>> BEGIN SUPPLIED ENTRIES

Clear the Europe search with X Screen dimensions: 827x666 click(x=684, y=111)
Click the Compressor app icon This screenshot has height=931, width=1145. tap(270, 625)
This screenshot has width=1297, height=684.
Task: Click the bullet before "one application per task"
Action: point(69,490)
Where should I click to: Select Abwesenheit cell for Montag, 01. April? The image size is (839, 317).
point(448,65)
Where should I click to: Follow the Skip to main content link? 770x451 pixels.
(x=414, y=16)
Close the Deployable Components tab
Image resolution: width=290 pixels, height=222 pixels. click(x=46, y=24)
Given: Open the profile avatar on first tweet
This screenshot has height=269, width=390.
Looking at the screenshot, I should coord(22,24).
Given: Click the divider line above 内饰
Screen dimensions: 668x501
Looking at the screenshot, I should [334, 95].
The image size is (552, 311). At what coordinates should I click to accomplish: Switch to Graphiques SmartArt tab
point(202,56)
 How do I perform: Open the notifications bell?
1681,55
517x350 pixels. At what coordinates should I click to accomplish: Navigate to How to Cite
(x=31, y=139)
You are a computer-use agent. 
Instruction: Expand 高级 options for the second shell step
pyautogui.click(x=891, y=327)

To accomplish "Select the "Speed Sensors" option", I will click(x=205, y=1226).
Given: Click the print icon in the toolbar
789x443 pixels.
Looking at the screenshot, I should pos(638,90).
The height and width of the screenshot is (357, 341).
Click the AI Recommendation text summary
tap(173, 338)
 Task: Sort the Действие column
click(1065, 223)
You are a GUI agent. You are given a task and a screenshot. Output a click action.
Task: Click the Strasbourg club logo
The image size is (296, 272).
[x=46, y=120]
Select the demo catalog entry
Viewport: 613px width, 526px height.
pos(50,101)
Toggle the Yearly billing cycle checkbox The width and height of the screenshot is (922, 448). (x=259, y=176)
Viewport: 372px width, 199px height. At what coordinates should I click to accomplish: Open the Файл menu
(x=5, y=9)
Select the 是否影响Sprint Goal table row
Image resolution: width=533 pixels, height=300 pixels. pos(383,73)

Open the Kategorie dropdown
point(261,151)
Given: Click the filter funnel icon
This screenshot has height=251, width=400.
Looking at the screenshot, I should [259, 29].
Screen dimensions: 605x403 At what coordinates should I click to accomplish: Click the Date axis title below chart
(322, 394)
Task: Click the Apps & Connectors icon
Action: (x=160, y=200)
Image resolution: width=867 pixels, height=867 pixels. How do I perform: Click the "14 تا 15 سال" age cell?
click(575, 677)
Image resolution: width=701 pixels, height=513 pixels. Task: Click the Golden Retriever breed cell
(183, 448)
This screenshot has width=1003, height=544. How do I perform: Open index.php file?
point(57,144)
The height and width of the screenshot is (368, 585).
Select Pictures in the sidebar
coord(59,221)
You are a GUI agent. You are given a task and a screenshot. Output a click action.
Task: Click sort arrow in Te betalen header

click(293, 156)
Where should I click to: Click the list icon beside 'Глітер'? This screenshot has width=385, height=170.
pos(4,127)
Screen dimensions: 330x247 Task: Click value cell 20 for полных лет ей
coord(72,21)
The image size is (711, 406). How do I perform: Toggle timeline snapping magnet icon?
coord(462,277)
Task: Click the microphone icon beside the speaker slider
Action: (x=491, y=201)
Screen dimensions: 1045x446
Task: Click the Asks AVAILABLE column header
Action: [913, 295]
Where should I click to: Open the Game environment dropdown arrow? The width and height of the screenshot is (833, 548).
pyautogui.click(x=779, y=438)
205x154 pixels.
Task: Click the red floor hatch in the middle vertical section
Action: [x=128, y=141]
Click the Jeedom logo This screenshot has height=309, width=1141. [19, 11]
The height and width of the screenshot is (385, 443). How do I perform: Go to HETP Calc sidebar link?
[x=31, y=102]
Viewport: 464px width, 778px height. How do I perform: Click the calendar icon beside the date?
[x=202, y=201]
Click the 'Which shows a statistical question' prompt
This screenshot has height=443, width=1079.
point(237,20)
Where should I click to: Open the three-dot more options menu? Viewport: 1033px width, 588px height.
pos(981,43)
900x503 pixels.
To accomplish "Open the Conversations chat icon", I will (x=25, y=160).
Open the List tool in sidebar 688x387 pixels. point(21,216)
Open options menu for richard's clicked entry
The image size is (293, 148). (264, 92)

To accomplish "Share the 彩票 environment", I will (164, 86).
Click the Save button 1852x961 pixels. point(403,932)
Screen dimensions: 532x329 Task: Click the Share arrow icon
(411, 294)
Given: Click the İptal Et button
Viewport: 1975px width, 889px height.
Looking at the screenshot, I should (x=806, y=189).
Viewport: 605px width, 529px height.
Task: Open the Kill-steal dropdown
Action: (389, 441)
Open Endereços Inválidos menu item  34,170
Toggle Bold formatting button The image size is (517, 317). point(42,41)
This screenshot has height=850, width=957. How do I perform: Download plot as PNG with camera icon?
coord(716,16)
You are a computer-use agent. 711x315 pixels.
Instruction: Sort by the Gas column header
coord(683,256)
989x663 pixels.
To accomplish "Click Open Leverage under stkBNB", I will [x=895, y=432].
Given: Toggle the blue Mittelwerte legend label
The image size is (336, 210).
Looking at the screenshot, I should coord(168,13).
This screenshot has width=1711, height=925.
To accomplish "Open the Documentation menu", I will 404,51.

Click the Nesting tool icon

>> END SUPPLIED ENTRIES

* _EXERCISE OBJECTIVE_
Show in full each line above that contains the word "sidebar".

* _RESULT FOR THIS EXERCISE_
Select Pictures in the sidebar
The height and width of the screenshot is (385, 443). How do I perform: Go to HETP Calc sidebar link?
Open the List tool in sidebar 688x387 pixels. point(21,216)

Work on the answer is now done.